## Task details
Could you give back the listing below exactly, every line included?

------------------------------

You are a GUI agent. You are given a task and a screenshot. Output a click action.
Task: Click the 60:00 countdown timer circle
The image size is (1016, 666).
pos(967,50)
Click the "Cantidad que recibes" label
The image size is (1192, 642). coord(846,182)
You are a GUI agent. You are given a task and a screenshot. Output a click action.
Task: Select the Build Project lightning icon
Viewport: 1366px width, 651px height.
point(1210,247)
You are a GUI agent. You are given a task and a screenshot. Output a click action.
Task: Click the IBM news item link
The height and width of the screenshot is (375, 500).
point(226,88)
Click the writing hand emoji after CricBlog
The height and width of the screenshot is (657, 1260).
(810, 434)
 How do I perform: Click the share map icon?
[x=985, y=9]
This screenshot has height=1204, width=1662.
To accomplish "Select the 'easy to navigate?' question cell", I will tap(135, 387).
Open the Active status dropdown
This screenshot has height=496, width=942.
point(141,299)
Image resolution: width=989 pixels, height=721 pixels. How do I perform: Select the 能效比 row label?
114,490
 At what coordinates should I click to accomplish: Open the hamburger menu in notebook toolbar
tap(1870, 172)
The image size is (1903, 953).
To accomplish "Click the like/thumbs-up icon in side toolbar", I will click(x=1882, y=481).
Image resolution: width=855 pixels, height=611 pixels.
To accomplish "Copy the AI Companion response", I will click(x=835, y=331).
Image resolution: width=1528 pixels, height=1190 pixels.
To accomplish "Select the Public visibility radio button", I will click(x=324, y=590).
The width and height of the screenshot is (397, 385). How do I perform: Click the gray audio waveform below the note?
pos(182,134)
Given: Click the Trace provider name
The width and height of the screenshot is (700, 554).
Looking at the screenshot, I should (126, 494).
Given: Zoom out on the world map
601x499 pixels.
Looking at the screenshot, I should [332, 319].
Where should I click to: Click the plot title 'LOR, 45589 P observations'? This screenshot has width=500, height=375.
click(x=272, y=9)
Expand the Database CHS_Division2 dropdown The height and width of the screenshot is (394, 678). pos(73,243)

------------------------------

## Expected output
You are a GUI agent. You are given a task and a screenshot. Output a click action.
Task: Click the 60:00 countdown timer circle
The image size is (1016, 666).
pos(967,50)
Click the "Cantidad que recibes" label
The image size is (1192, 642). coord(846,182)
You are a GUI agent. You are given a task and a screenshot. Output a click action.
Task: Select the Build Project lightning icon
Viewport: 1366px width, 651px height.
point(1210,247)
You are a GUI agent. You are given a task and a screenshot. Output a click action.
Task: Click the IBM news item link
The height and width of the screenshot is (375, 500).
point(226,88)
Click the writing hand emoji after CricBlog
The height and width of the screenshot is (657, 1260).
(810, 434)
 How do I perform: Click the share map icon?
[x=985, y=9]
This screenshot has height=1204, width=1662.
To accomplish "Select the 'easy to navigate?' question cell", I will tap(135, 387).
Open the Active status dropdown
This screenshot has height=496, width=942.
point(141,299)
Image resolution: width=989 pixels, height=721 pixels. How do I perform: Select the 能效比 row label?
114,490
 At what coordinates should I click to accomplish: Open the hamburger menu in notebook toolbar
tap(1870, 172)
The image size is (1903, 953).
To accomplish "Click the like/thumbs-up icon in side toolbar", I will click(x=1882, y=481).
Image resolution: width=855 pixels, height=611 pixels.
To accomplish "Copy the AI Companion response", I will click(x=835, y=331).
Image resolution: width=1528 pixels, height=1190 pixels.
To accomplish "Select the Public visibility radio button", I will click(x=324, y=590).
The width and height of the screenshot is (397, 385). How do I perform: Click the gray audio waveform below the note?
pos(182,134)
Given: Click the Trace provider name
The width and height of the screenshot is (700, 554).
Looking at the screenshot, I should (126, 494).
Given: Zoom out on the world map
601x499 pixels.
Looking at the screenshot, I should [332, 319].
Where should I click to: Click the plot title 'LOR, 45589 P observations'? This screenshot has width=500, height=375.
click(x=272, y=9)
Expand the Database CHS_Division2 dropdown The height and width of the screenshot is (394, 678). pos(73,243)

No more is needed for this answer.